Каждый, кто перебирался на постоянное жительство в этот молодежный город, мечтал о своем счастье. Кто хотел получить квартиру, кто заработать или найти хорошую работу. А многие хотели карьеры, власти. Последние, как правило, заполняли вакантные места в различных конторах, администрациях, в том числе и в рядах органов внутренних дел.

Шли годы, и прослойка сельской молодежи в милицейской системе заметно возрастала. Истинных, или иначе назвать, настоящих профессионалов в рядах челнинской милиции становилось все меньше. Их подменяла молодежь, которая карабкалась с кулаками по служебной лестнице. Одновременно в этот город все чаще стали выезжать сотрудники центрального аппарата МВД. Одна бригада сменяла другую, и такие смены становились бесконечными. То время серьезных политических и общественных изменений серьезно сказывалось и на нравственном состоянии милиции. Мне казалось, что особенно это было заметно в Набережных Челнах. Практически каждый молодой сотрудник в те непростые годы пытался организовать милицейское прикрытие бизнеса. Всем нужны были деньги…

Так постепенно бизнес сращивался с органами внутренних дел, потому что не видел другой силы, которая помогла бы надежно защититься от бандитов.

Иногда «крыши» были двойными — и бандитскими, и милицейскими. Бизнес не брезговал ни чем и спасался как мог. Как на базаре продавались служебные секреты, время и сроки спецопераций, проверок и т. д.
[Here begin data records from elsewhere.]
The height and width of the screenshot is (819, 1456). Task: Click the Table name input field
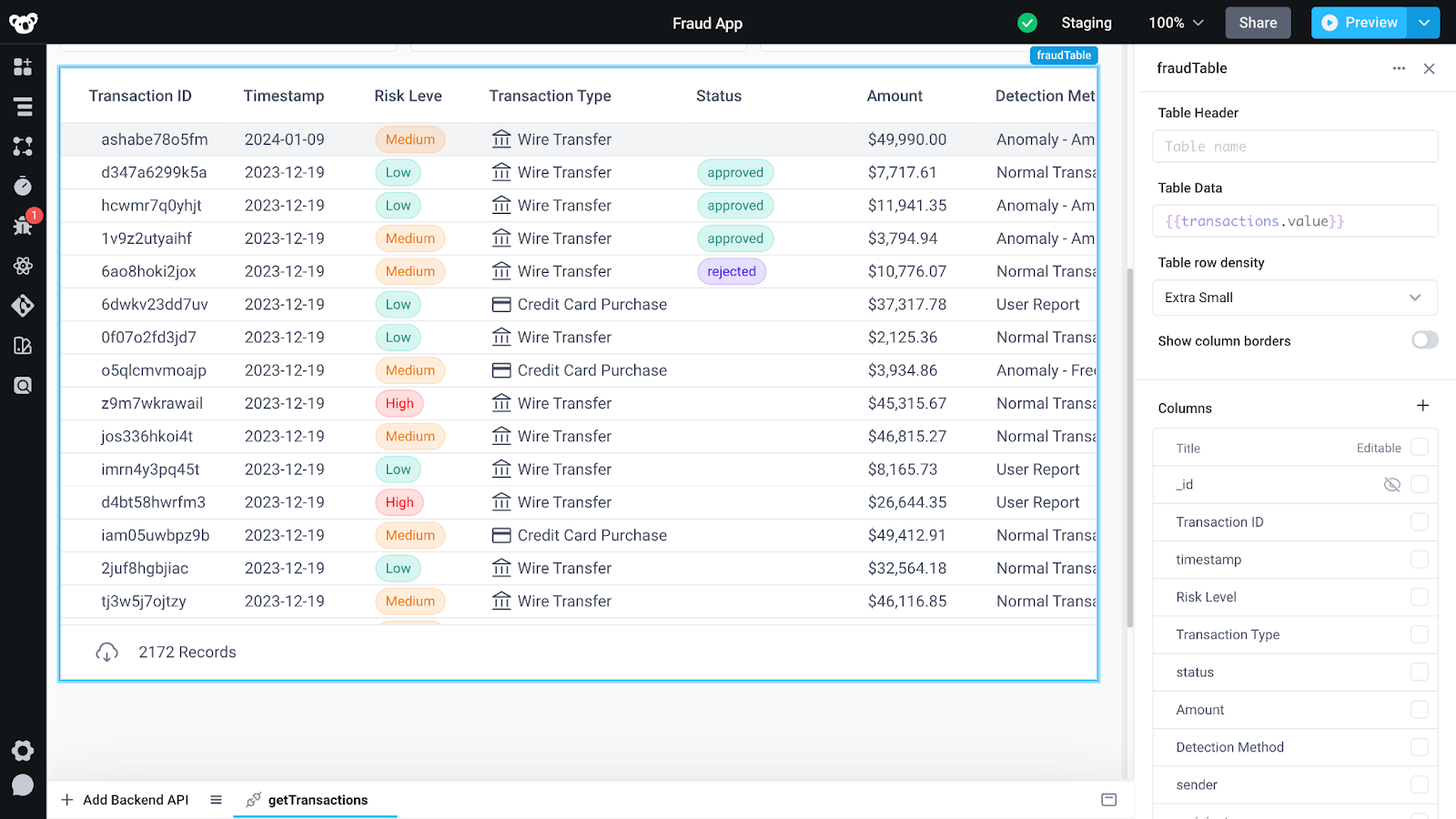click(1294, 146)

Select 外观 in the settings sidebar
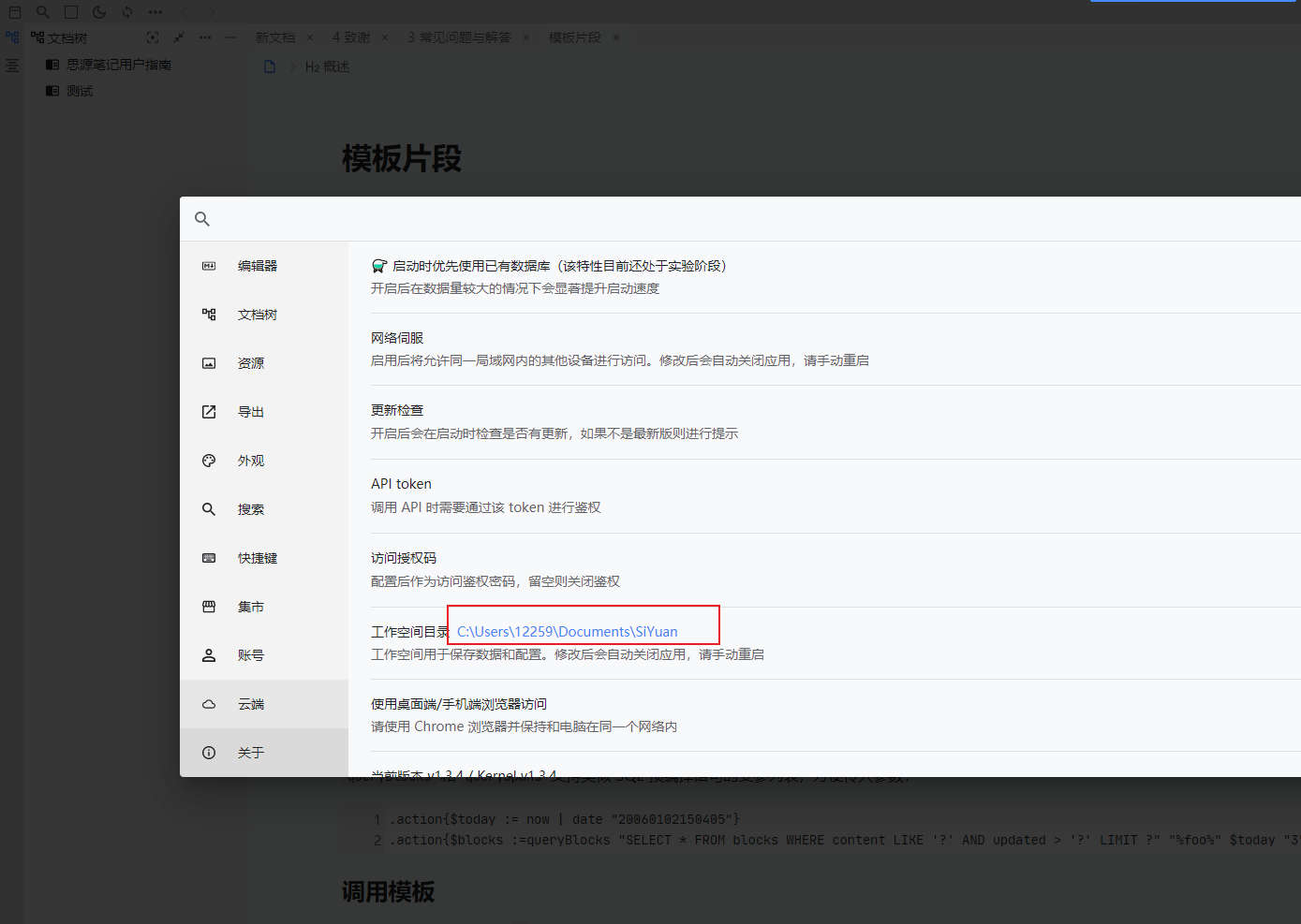[x=250, y=461]
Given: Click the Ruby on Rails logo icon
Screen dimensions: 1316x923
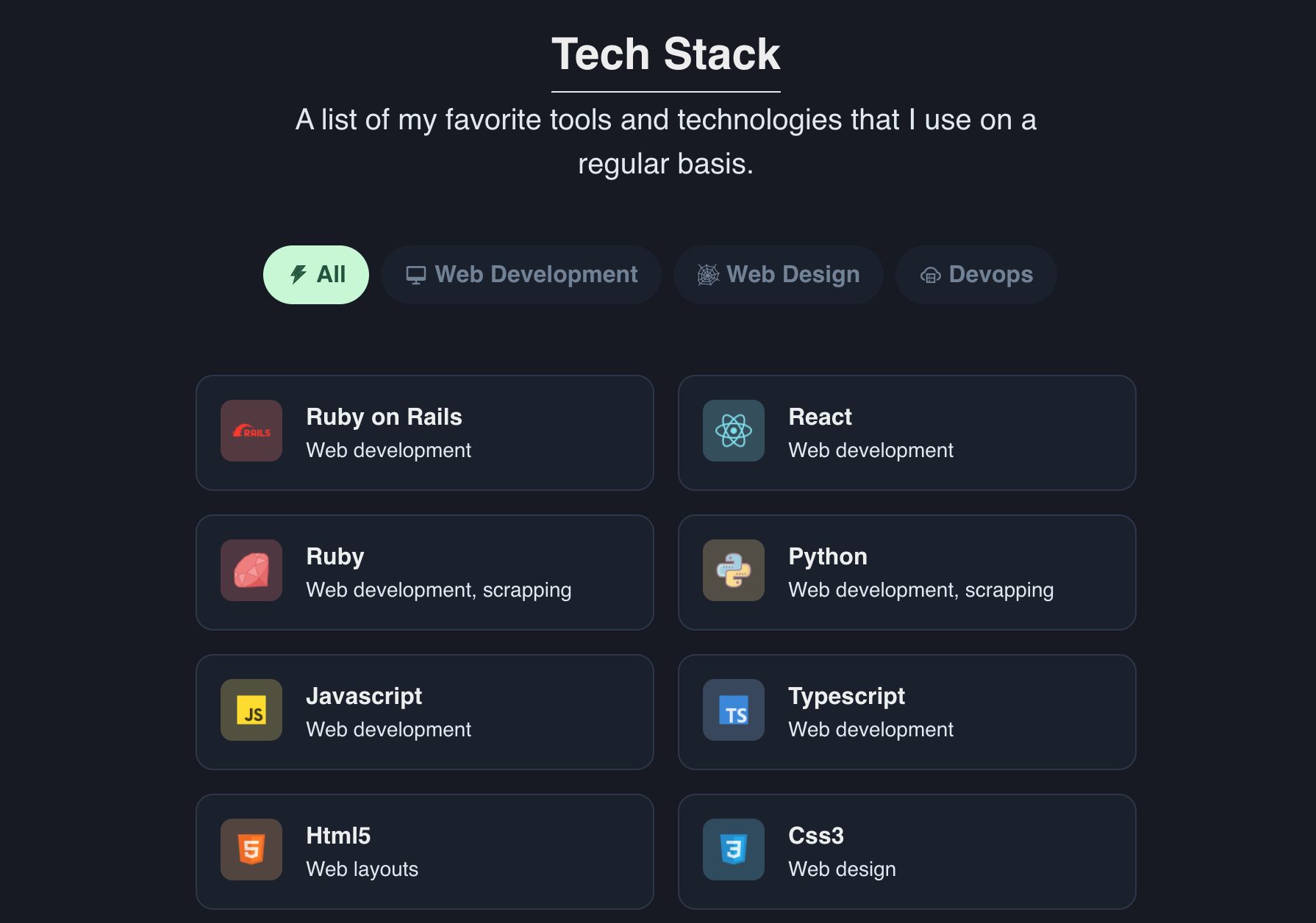Looking at the screenshot, I should (x=251, y=431).
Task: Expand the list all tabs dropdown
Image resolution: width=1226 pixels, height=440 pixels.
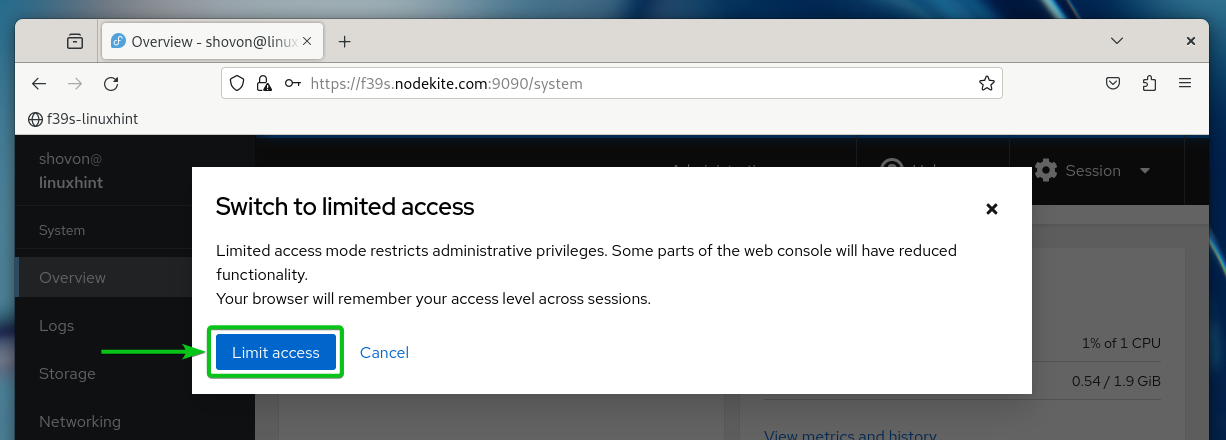Action: pyautogui.click(x=1117, y=42)
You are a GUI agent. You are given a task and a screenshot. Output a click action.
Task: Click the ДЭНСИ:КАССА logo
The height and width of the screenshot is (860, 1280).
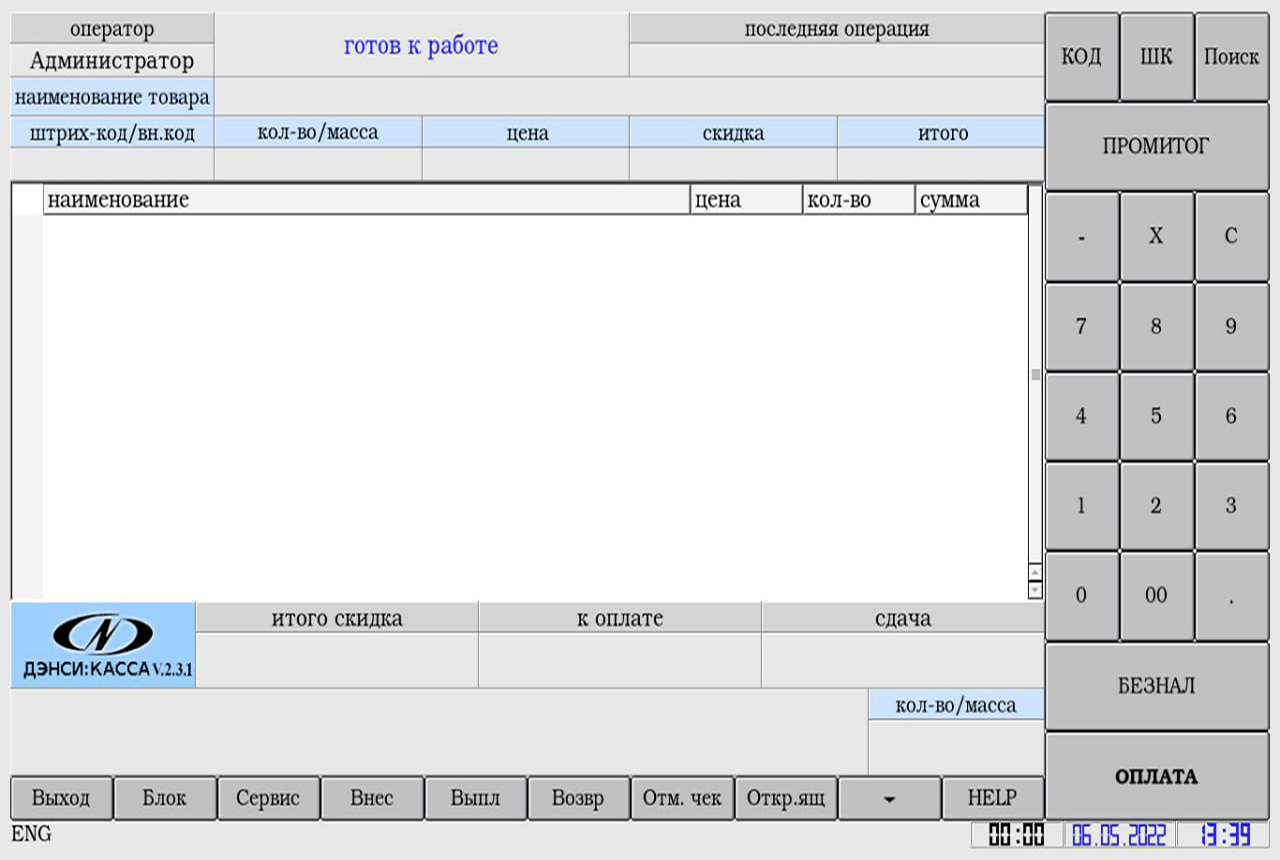(x=103, y=645)
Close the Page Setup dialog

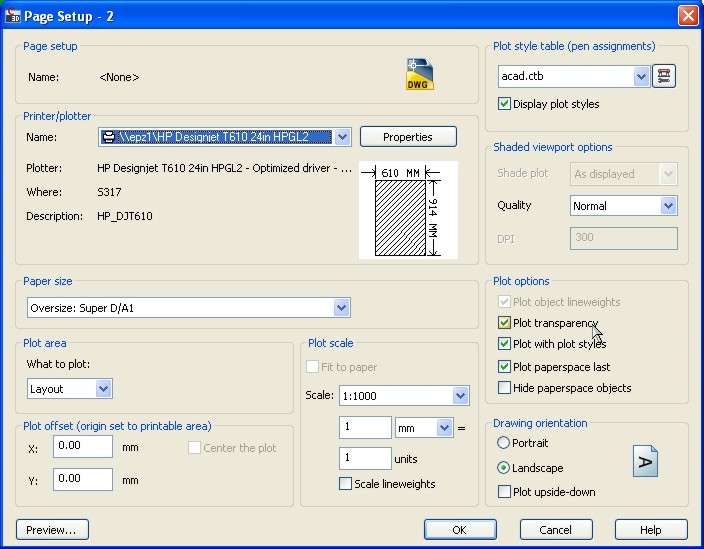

Через правоохранительные органы решались вопросы борьбы с конкурентами, через бандитов — с кредиторами и соучредителями.

«Да, трудное время, — думал я, шагая по широким улицам. — Сейчас главное — не запачкаться, не запятнать себя, — и в мыслях вернулся к предложению Харламова. — Интересно, на что он рассчитывал, предлагая мне мирно решить вопрос с Лобовым? Нет и еще раз нет! Иначе — перестать уважать себя».

Незаметно я оказался перед зданием гостиницы. Зайдя в номер, я собрал свои вещи и, расплатившись с администратором, покинул свое очередное временное пристанище.